EXERCISE GOAL:
Repeat word for word the part of the zoo discussion below that runs from "Do you really?" up to and including "read it Monday.".

[TEXT EXCERPT Boundary: Start]

In the event of an emergency, the first animals Wellington Zoo will shoot are...

Do you really? When it comes to Americans and guns, anything’s possible, and I’m genuinely curious.

I haven’t started yet - I just had orientation and I have to produce a negative TB test first. (Well, if you flunk the TB test you can still work in the aquarium or customer service, but goddamn if I’m going to not get paid to do a job like the one that I get paid to have burn me out!) I got the TB shot thing today and I keep nervously looking at it to see if it does anything. They’ll read it Monday.

Evidently the gorillas are most likely to not like tall men, but sometimes they just have a thing against you and you can’t work with them.

My sister is one of the on-call vets at Wellington Zoo (or she was before she went on maternity leave) - I’ll have to ask her what her standing is with the big apes!

Oh, man. I passed positive on my last TB test because I was vaccinated when I was a baby. (I was given a chest X-Ray which proved I didn’t have it.) I haven’t been tested in the last ten years, though. I hope my dreams of working at the zoo can still be intact.

[TEXT EXCERPT Boundary: End]
[INPUT DATA Boundary: Start]

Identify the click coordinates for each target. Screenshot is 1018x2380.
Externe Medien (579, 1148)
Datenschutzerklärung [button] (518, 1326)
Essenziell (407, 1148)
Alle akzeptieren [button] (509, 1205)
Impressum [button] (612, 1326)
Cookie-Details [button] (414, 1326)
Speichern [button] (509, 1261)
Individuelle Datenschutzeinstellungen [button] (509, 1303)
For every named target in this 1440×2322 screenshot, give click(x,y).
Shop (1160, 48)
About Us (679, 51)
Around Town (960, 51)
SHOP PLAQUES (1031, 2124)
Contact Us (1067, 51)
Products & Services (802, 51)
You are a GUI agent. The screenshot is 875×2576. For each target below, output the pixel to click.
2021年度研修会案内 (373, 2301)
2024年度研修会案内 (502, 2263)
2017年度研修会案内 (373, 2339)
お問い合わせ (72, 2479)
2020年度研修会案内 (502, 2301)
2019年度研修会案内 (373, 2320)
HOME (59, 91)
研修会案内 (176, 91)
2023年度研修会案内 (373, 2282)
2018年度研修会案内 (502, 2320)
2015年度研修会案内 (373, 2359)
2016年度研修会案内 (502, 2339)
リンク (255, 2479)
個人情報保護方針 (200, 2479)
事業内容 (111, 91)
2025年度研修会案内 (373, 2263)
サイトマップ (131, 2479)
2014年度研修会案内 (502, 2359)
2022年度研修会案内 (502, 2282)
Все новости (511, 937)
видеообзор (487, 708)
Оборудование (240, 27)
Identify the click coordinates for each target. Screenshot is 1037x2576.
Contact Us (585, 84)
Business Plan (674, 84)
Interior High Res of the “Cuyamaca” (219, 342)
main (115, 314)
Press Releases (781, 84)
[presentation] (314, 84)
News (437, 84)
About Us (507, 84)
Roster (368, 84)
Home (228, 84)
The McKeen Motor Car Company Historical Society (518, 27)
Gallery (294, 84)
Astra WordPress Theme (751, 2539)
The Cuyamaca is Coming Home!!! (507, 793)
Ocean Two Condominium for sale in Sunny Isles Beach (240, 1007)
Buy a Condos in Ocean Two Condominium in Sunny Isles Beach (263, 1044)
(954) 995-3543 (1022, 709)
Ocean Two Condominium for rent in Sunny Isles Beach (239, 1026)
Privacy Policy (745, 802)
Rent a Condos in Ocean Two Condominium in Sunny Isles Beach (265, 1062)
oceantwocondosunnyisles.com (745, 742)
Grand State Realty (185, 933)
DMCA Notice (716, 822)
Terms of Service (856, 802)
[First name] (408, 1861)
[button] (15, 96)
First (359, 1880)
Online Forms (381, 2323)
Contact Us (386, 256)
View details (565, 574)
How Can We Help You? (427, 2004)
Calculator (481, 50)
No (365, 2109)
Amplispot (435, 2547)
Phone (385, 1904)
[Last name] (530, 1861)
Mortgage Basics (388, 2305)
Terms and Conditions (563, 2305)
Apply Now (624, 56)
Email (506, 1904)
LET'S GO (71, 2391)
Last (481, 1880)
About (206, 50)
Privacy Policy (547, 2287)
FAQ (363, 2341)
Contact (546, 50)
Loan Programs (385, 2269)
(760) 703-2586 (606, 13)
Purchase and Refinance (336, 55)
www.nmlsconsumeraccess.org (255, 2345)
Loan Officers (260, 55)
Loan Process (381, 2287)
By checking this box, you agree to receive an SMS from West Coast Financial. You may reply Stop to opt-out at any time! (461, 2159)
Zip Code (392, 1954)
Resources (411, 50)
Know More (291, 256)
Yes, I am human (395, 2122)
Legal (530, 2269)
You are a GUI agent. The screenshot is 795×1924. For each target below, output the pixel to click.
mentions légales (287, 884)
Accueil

[INPUT DATA Boundary: End]

COMPLETED EXERCISE:
Do you really? When it comes to Americans and guns, anything’s possible, and I’m genuinely curious.

I haven’t started yet - I just had orientation and I have to produce a negative TB test first. (Well, if you flunk the TB test you can still work in the aquarium or customer service, but goddamn if I’m going to not get paid to do a job like the one that I get paid to have burn me out!) I got the TB shot thing today and I keep nervously looking at it to see if it does anything. They’ll read it Monday.